Le Monde Diplomatique , France
1 avril 2015
Une République turque construite sur la négation de ses minorités
Le génocide arménien et ses vies ultérieures
par Vicken Cheterian
L’arrestation et l’exécution des élites intellectuelles arméniennes
d’Istanbul dans la nuit du 24 au 25 avril 1915 marquent le début du
génocide. En quelques mois, les deux tiers des Arméniens de l’Empire
ottoman, soit environ un million trois cent mille personnes,
disparaissent. Depuis cent ans, toutes les minorités de Turquie payent
le prix de l’impunité et des dénégations de l’Etat.
Istanbul, novembre 2013. Une conférence consacrée aux Arméniens
islamisés remplit pour la troisième journée d’affilée une salle de
quatre cents places de l’université du Bosphore. Une jeune femme se
lève et prend la parole : « J’ai suivi la conférence pendant deux
jours sur Internet. Et j’ai décidé de m’y rendre aujourd’hui pour vous
raconter l’histoire de mon grand-père, qui a été l’un d’entre eux. »

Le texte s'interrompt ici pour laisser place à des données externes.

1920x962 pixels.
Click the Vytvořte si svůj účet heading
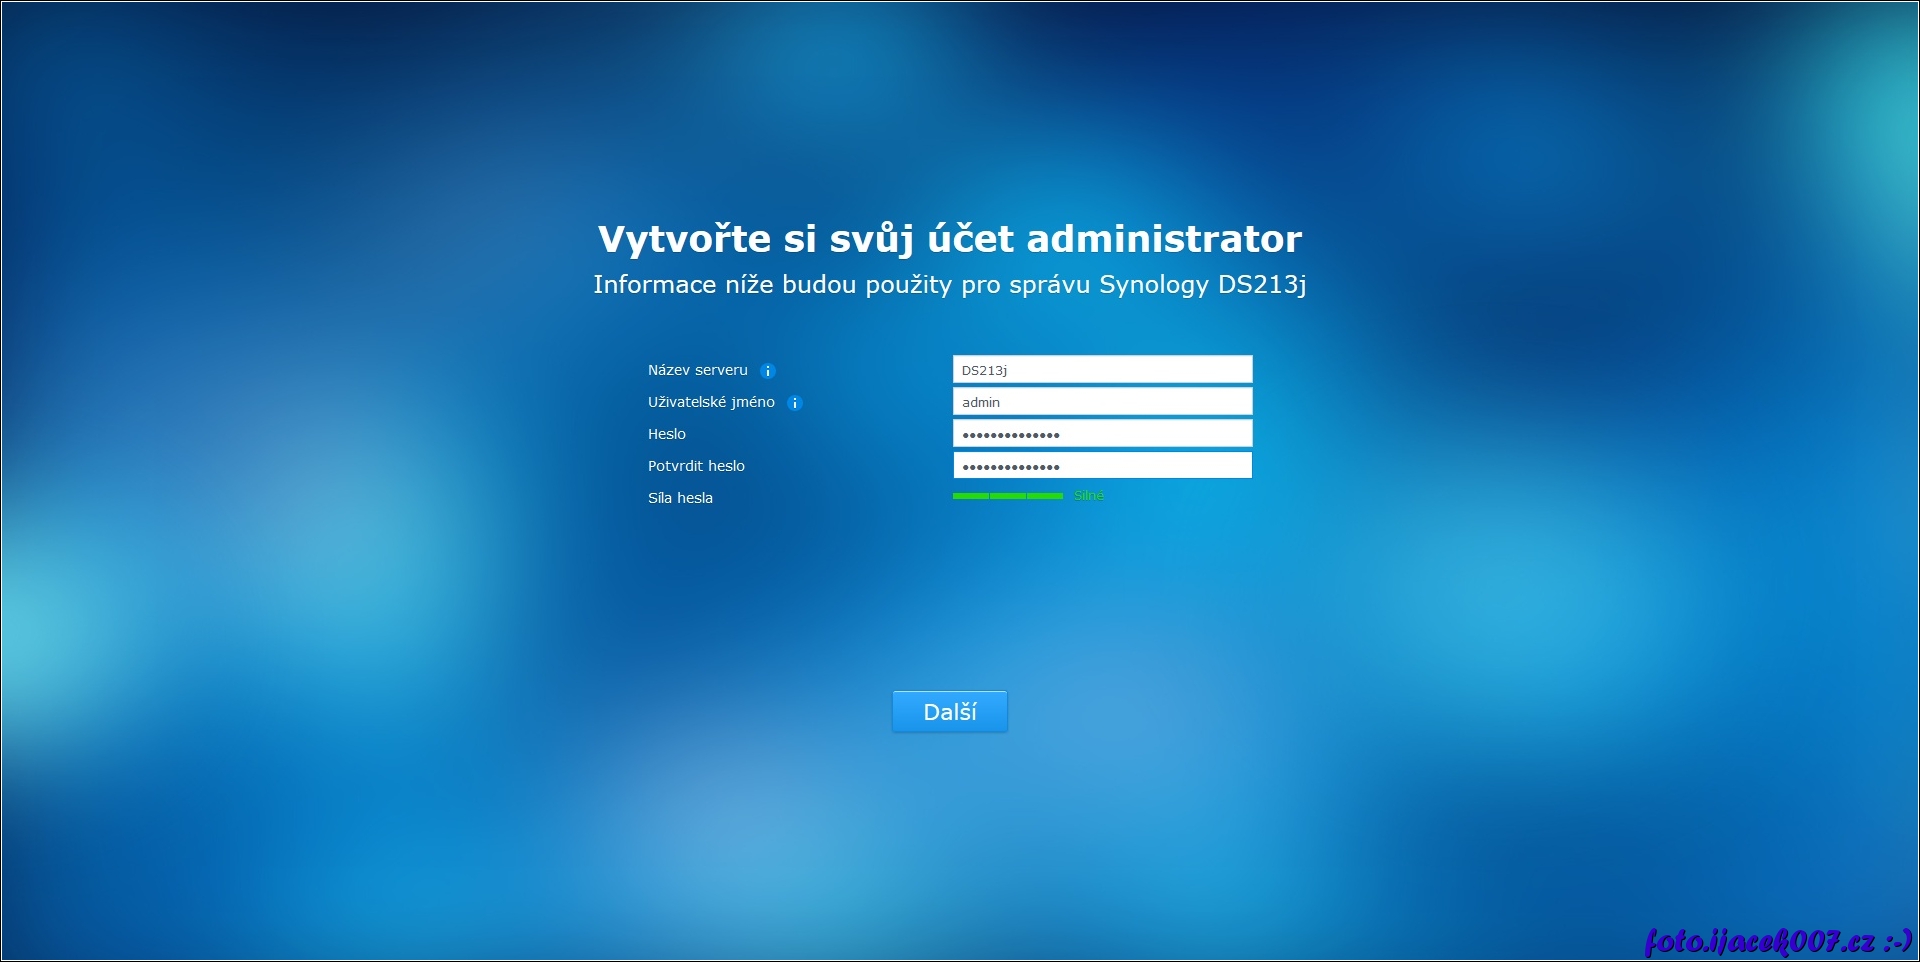point(949,239)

Si elle ressent la nécessité de raconter la conversion forcée de son
aïeul, elle parle aussi de ce qu’elle a elle-même vécu ‘ et de la
société dans laquelle elle vit.
Après le génocide de 1915-1916, le sort des Arméniens islamisés et «
turquisés » de force est demeuré un sujet tabou. Il a fallu attendre
quatre-vingt-dix ans pour qu’une avocate turque et militante des
droits humains, Mme Fethiye Cetin, ose briser le silence en publiant
les Mémoires de sa grand-mère, une jeune Arménienne dont la famille
fut déportée et massacrée, tandis qu’elle-même était enlevée et placée
dans une famille turque (1). Des dizaines de personnes ayant connu un
sort identique lui ont alors écrit. Lorsqu’elle a rassemblé ces
témoignages dans un nouvel ouvrage (2), nul n’a voulu voir publier son
nom, ni même des informations comme sa date de naissance.

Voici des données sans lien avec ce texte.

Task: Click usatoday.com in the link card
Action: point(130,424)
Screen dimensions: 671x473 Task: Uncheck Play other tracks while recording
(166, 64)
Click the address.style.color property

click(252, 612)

Il reste difficile de comptabiliser les descendants des deux à trois
cent mille femmes et enfants arméniens qui ont été convertis de force.
Leur nombre pourrait atteindre les deux millions. Pendant de longues
décennies, ils ont gardé le silence sur leurs origines et sur le sort
subi par leurs ancêtres. Pourtant, autour d’eux, on savait. Leurs
voisins considéraient avec mépris ces convertis, qui n’avaient pas
adhéré à l’islam par croyance mais par intérêt, pour échapper à une
mort certaine. Désignés par l’expression « les restes de l’épée (3) »,
ils ont été stigmatisés dans la société turque contemporaine. L’Etat
conservait en outre des documents sur leurs origines et leur barrait
l’accès à certains postes, par exemple dans l’armée ou dans
l’éducation.
Spoliation des biens et de la mémoire
Commémorer le génocide arménien, dont ce sera le centenaire le 24
avril prochain, ne relève pas du seul souvenir. Cela révèle certaines
choses concernant les vivants, et jette une lumière crue sur la
civilisation moderne et certains de ses graves échecs. Non seulement
celle-ci n’a pas rendu justice aux victimes, mais elle a toléré un
siècle de dénégation du crime par la Turquie, de même que
l’indifférence des observateurs. L’Etat turc nie encore qu’un génocide
a eu lieu, en prétendant que les disparitions sont dues à un conflit
entre communautés, que la déportation de l’ensemble de la population
arménienne était une nécessité militaire en temps de guerre, voire que
les Arméniens étaient des rebelles, coupables eux-mêmes de meurtres de
masse ou travaillant pour les intérêts de la Russie.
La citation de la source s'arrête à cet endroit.